GOAL OF THE EXERCISE ::
Gather every line below where "agent" appears.

RECORDED INFORMATION ::
>>>>

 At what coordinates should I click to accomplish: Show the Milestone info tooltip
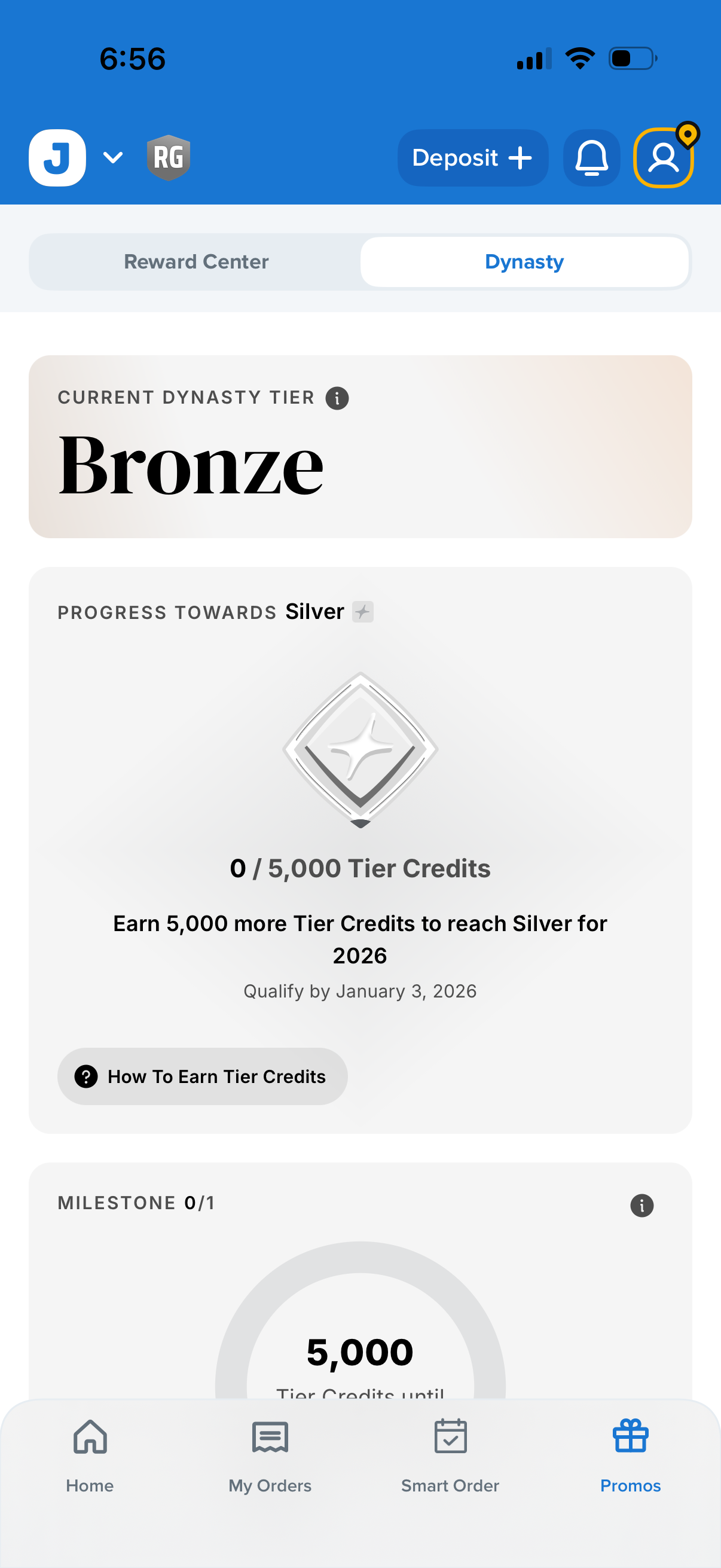pyautogui.click(x=641, y=1205)
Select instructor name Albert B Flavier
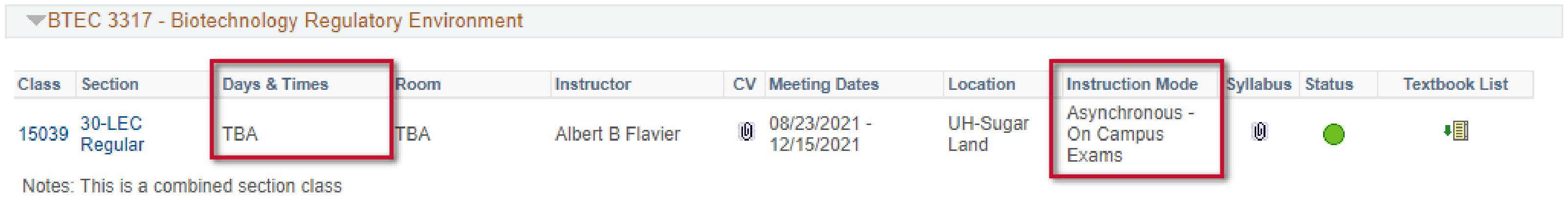 [617, 134]
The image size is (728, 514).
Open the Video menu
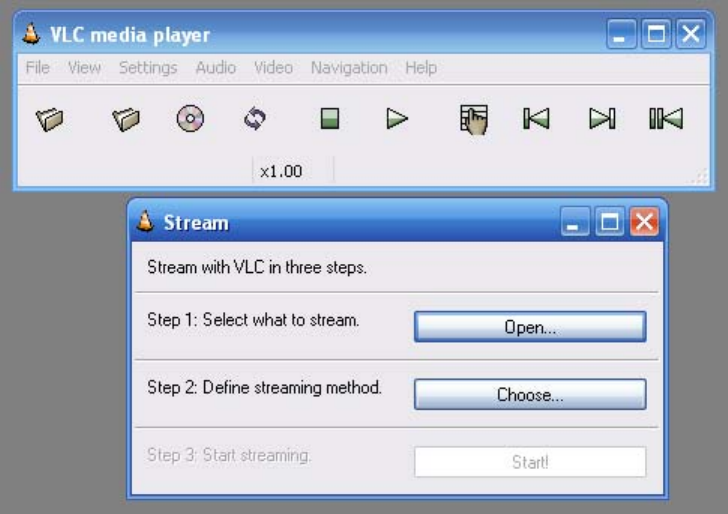coord(273,68)
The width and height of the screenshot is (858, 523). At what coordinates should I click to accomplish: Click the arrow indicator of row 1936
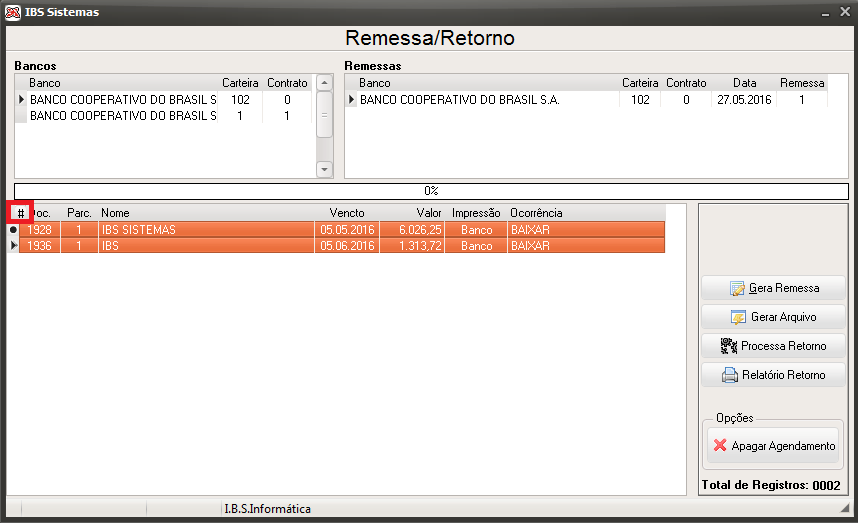click(x=13, y=246)
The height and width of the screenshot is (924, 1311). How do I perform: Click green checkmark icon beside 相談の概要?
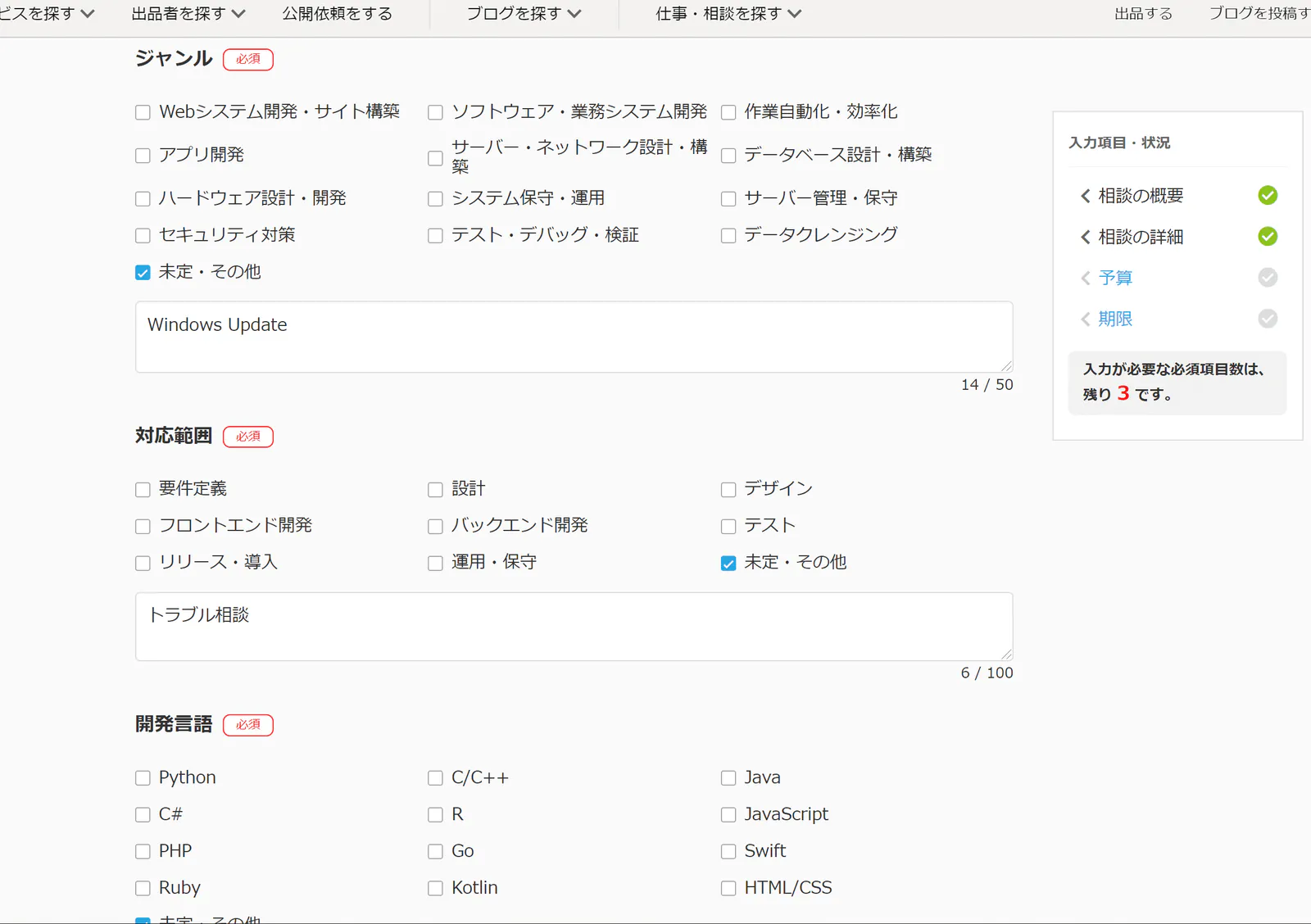tap(1268, 195)
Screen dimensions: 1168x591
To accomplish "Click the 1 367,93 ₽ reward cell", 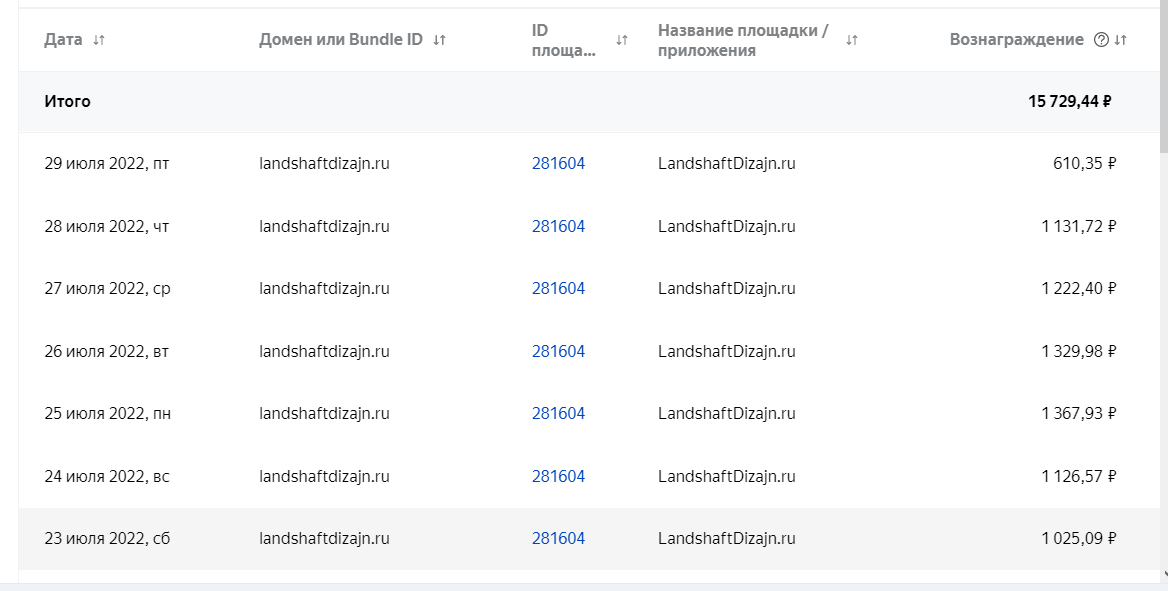I will tap(1078, 413).

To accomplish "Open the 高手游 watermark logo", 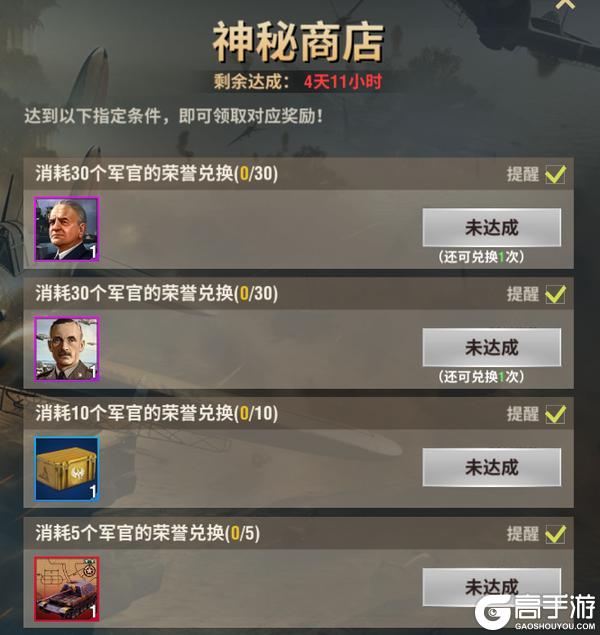I will [x=536, y=612].
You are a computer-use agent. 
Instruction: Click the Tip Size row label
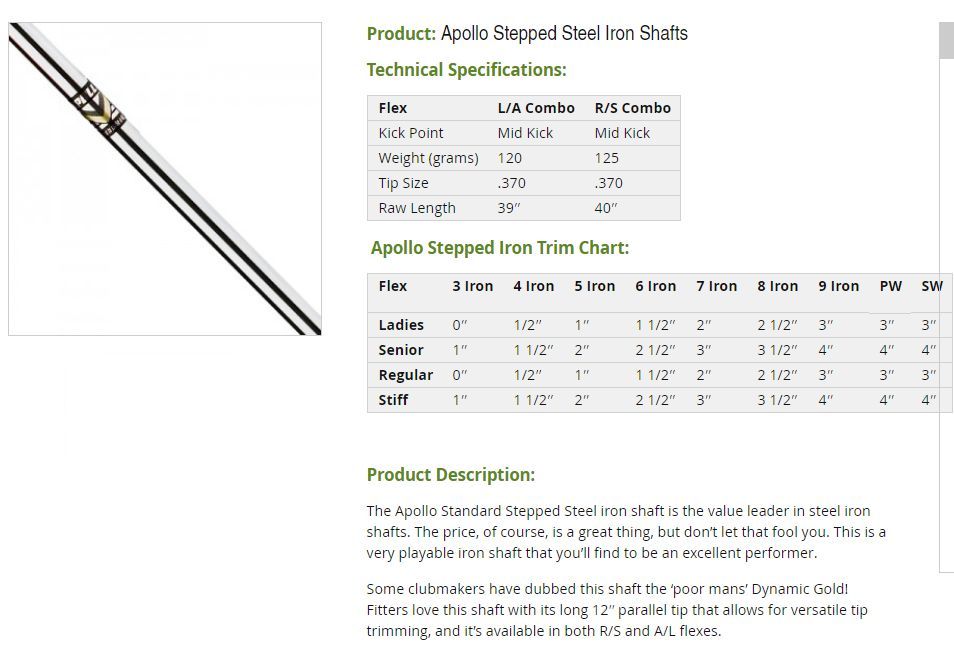pos(403,183)
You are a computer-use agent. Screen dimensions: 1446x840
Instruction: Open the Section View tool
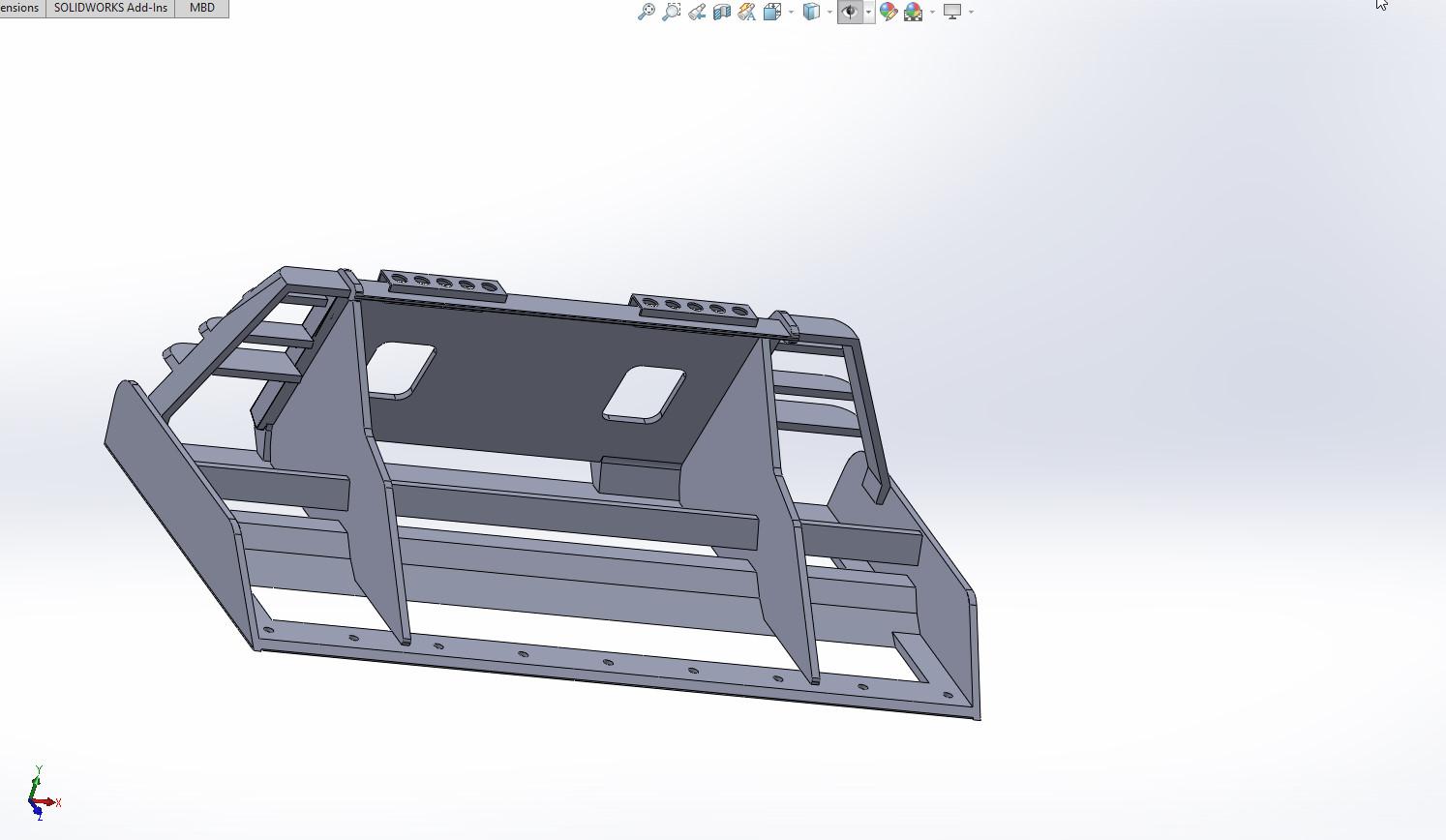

<<<<

RESULT OF THIS EXERCISE ::
You are a computer-use agent. 
You are a computer-use agent. Screen dimensions: 1446x840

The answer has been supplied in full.